In an interview, Matt Groening said: "The network censors couldn't believe it, and neither could I: the cow at the peephole while Homer and Marge make love in a hayloft; neighbors groping Homer when he and Marge are caught nude inside the windmill at the Sir Putts-A-Lot mini golf course; Homer dangling naked from a hot-air balloon, his ass dragging against the glass of a Crystal Cathedral-like church".

The producers fought the censors and in the end, very little of the script was modified. This episode is the first time that Marge's buttocks are shown on television. Marge and Homer in the golf course is a reference to the season three episode "I Married Marge", although in that episode they are in a castle, rather than a windmill.

==Cultural references==
The title of the episode is a play on the film Natural Born Killers. The airplane restaurant "Up, Up and Buffet!" (a play on the song "Up, Up and Away") is based on a submarine-shaped restaurant that was near the Fox studio named Dive! A supposed alternate ending to the 1942 film Casablanca is shown in the episode, and the Old Jewish Man gives Bart and Lisa a copy of It's a Wonderful Life with a "killing-spree ending". The song "Spanish Flea" plays during the radio commercial for Divorce Specialists; it was heard in the season three episode "The Otto Show" while Homer sat in the car during the Spinal Tap concert. Homer finds a flyer from Frank Grimes's funeral. Marge refers to sex as "rocking the casbah", and consequently the song "Rock the Casbah" by The Clash plays over the end credits.

==Reception==
In its original broadcast, "Natural Born Kissers" finished 29th in ratings for the week of May 11–18, 1998, with a Nielsen rating of 8.8, equivalent to approximately 8.6 million viewing households. It was the fourth highest-rated show on the Fox network that week, following The X-Files, King of the Hill, and Ally McBeal.

________________

(Exercises to complete)
1. Read the text about the episode "Natural Born Kissers" and decide whether each statement agrees with it: (a) The producers lost their fight with the censors, and much of the script was changed. (b) The episode's title plays on the film Natural Born Killers. (c) The episode was the highest-rated show on the Fox network that week. Answer yes or no for each, and quote the deciding words of the text.
2. Translate this sentence from the text about the episode "Natural Born Kissers" into Spanish: "This episode is the first time that Marge's buttocks are shown on television."
3. Continue the text about the episode "Natural Born Kissers" from its final sentence.

(Data section)
________________

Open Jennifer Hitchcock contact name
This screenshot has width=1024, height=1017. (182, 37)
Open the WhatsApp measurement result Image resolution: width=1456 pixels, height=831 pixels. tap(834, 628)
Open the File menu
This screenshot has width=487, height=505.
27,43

________________

(Answers by task)
1.
(a) No: "The producers fought the censors and in the end, very little of the script was modified."
(b) Yes: "The title of the episode is a play on the film Natural Born Killers."
(c) No: "It was the fourth highest-rated show on the Fox network that week"

2. Este episodio es la primera vez que se muestran las nalgas de Marge en televisión.

3.
Matt Groening listed the episode as being his eighth favorite episode, and the aroused cow is one of his all-time favorite act break jokes. The authors of the book I Can't Believe It's a Bigger and Better Updated Unofficial Simpsons Guide, Warren Martyn and Adrian Wood, wrote, "a superb episode which actually makes Marge and Homer's love life seem very real; everyone needs a bit of spice now and again, and they find theirs. The balloon trip is hysterical, and the attempts to explain their behaviour to a very worldly-wise Bart and Lisa are magnificent."

The episode was part of a DVD boxed set release called The Simpsons Kiss and Tell: The Story of Their Love, and in his review of the release, Andy Dougan of the Evening Times characterized the episode along with "Large Marge", "Three Gays of the Condo", and "The Way We Weren't", as "four of the funniest episodes of recent series". The DVD release was also reviewed favorably by Louis R. Carlozo in the Chicago Tribune, where the episode was seen as "more ridiculous" than "Large Marge".

In the last of The A.V. Club's "Classic Simpsons" recaps, Les Chappell writes that the episode is a fitting conclusion to the show's ninth season: "It's a great encapsulation of how this family works: Homer and Marge have to try to explain things to children who are too worldly to fall for most excuses, the explanation trails off, and what could be a pleasant family outing to solve it all turns out to be yet another excuse for self-involvement when one public humiliation doesn't outweigh the joys of getting busy in a windmill. The Simpsons are a weird, dysfunctional, and ultimately loving family, and this is an ending—and an episode—that reminds us how wonderful that can be."